In December 1978, I was working for Ross Perot at Electronic Data Systems. I mean, for Ross Perot himself . Before then, I had been working as a senior developer on Part B healthcare systems. One afternoon after lunch, I found a yellow sticky note stuck to my monitor. My first thoughts: I’m screwed. I took too long for lunch. We knew Ross monitored our card-key comings and goings and I had taken an extra ten minutes. I’m totally screwed. “What’s with this?” I asked Darrell, my manager. He just shrugged and told me to hustle my ass upstairs. I scurried up to Ross’ office on the 7th floor. His secretary/gatekeeper recognized me at once. “Hi Bill, go on in. He’s waiting for you.” Her cute Atlanta accent was wilting. How did she know me? I smiled, and began walking my final mile toward Ross’ office. The door was open.

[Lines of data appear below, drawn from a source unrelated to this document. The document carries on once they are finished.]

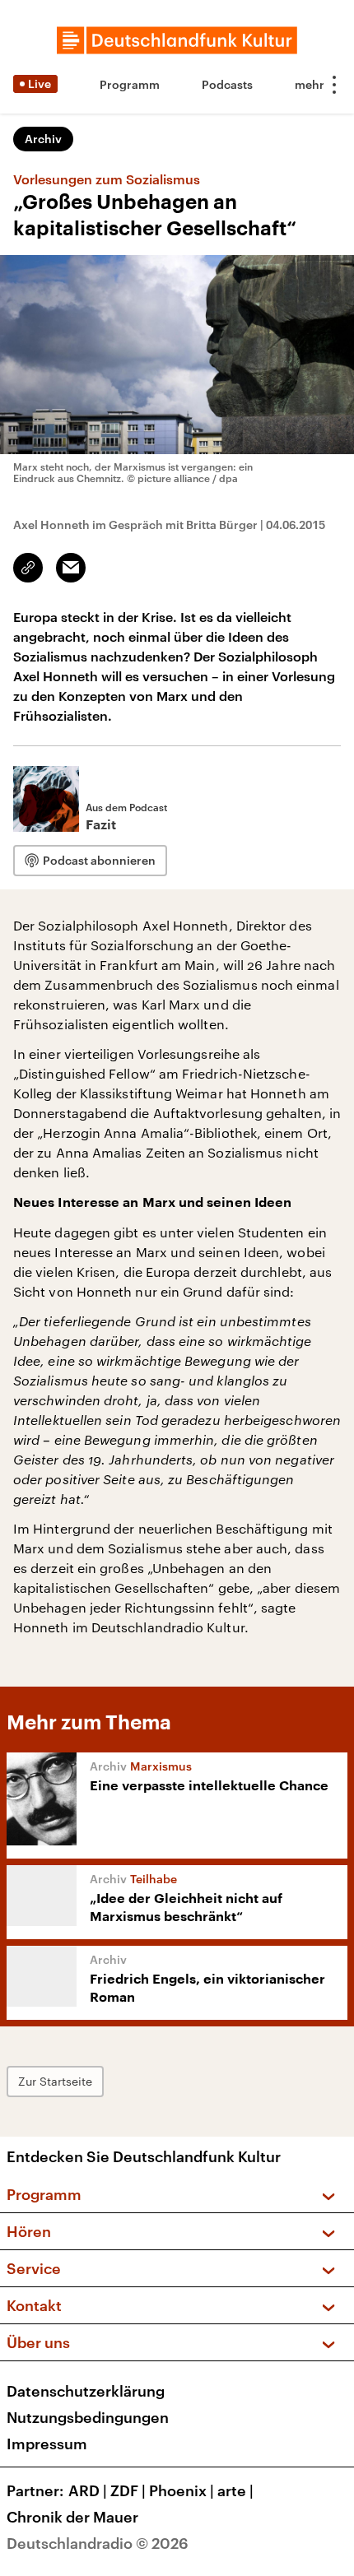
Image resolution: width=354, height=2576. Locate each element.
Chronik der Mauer (72, 2517)
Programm (130, 84)
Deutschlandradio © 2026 (98, 2543)
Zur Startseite (55, 2081)
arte (235, 2490)
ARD (87, 2490)
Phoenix (181, 2490)
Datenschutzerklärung (86, 2391)
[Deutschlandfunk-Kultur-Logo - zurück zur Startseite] (177, 40)
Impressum (47, 2443)
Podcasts (227, 84)
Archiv (43, 139)
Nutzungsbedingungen (88, 2417)
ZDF (128, 2490)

“Hi Bill, have a seat. How’s the wife? I understand you have a new daughter.” His signature east-Texas twang made me feel a lot less like a condemned man and more like he lived next door. For the next few minutes I filled in the details on my family and how well I liked my job. But he already seemed to know everything. He knew how I had hacked into the EDS mainframes all over the country using a Radio Shack antenna switch to get my programs compiled on idle systems. And he had heard how I had soldered together my own personal computer, written my own BIOS and was programming at home as much as I was at the office. He didn’t know that I thought his operation was inefficient and I had bypassed many of their rules to get more done in less time. I’m screwed.
And then he told me why he had asked to talk to me. Ross had read a story in Popular Electronics that said the 8080 CPU would revolutionize the world. For the next hour we discussed the future of computing. He was a good listener. To make a long story short, that’s when I started to work for Ross himself as his technical advisor. I was moved into an office on the 7th floor and asked to sit in on meetings and consult on any number of technical issues. I eventually began work on an accounting program that would be sold with IBM 5110 “personal” computers to small businesses.

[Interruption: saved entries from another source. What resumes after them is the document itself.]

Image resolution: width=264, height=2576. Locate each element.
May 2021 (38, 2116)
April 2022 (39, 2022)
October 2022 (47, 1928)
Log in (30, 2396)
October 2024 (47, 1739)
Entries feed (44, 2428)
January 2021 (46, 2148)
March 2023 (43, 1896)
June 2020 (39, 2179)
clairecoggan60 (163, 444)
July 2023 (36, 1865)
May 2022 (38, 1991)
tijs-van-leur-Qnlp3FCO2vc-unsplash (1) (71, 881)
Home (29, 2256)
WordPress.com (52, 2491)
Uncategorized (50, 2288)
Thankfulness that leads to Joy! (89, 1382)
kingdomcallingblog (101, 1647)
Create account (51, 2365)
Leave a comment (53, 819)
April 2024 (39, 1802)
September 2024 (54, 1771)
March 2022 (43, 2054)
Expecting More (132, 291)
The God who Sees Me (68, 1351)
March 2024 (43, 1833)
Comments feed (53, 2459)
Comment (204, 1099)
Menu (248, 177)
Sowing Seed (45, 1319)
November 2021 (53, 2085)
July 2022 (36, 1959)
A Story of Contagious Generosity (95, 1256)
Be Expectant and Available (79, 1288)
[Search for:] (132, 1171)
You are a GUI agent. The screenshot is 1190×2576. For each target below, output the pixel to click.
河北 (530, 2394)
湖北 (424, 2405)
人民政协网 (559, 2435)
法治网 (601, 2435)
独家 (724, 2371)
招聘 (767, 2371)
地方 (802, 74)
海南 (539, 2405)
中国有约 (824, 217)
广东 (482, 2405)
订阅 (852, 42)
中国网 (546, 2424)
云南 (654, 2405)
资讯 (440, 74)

Fallout from the Iran Mission
In December of 1978 several bedraggled men were placed in the vacant desks all around us. Despite the fact they were wearing the EDS uniform (3-piece business suits), they looked like they had just returned from a harrowing battle in Vietnam. At first they didn’t really say much. But over the next few days we learned more and more about how EDS’s grand plans for Iran had fallen through.
They told us how EDS wanted to expand their foreign offices. When they discovered that the Shah of Iran wanted to modernize their systems to ostensibly keep track of their citizens, Ross jumped at the chance. He flew a team to Iran and EDS was awarded the bid. For some reason, the other vendors wanted a lot more time to get the system up but Ross’ people were confident they could get it up in a year. What they didn’t know is that it usually took several years to get anything through customs. The onsite team worked around this by “storing” the shipment in a sealed warehouse within the customs security fence. Less than a year later the system was up. After some time, they were bringing in a million dollars a month. It was widely rumored was the database was being used by SAVAK to track dissidents.
All was going well until the Shah was deposed and the government stopped paying their monthly bill. Eight months later, the situation had deteriorated dramatically. While the State Department was not providing much sensible intelligence, the EDS employees and their families were already very concerned. When someone drove by the EDS building and sprayed the second floor offices with an AK47, they knew they had to get out while they could. After getting the go-ahead from Dallas, the staff backed up the system to tape and formatted the hard drives. The tapes were taken to the American Embassy and put in an embassy pouch to be delivered back to the Dallas headquarters. Unfortunately, an informant working for the company notified Khomeini’s people. Most of the staff escaped Tehran as quickly as possible.
The story of what happened to the EDS employees (Paul Chiapparone and Bill Gaylord) that didn’t get out was fodder for a Ken Follett book “On Wings of Eagles.” After they were thrown in prison, the question they were asked a thousand times was “Where is the data?” Ross was able to engineer an escape for his employees and they returned to the Dallas headquarters. When I heard about it, I volunteered to fly the chopper out of Turkey. Ross thanked me but turned me down. He had recruited my flight-school instructor pilot.
When the mobs attacked the embassy in April of 1980, they turned the building inside out looking for something. Was it the data tapes containing SAVAK files?
Again, an American company was was paid millions (perhaps through naiveté) to make a tyrannical regime more efficient at monitoring its citizens (and victims). While EDS was told this system was to replicate the functionality of the Social Security system in the US, did the EDS people onsite know it was being used by the SAVAK, the Shah’s secret police? Were they ignorant, or did they turn a blind eye? Did Ross know? Only those men who survived this really know. Perhaps we should ask them—just to get the story straight.
Of course, all of this unfolded over three decades ago. My memory is not what it once was but this is the story as I remember it. Perhaps it will help those individuals working for companies here and abroad to be more cognizant of whom they are helping with their skills.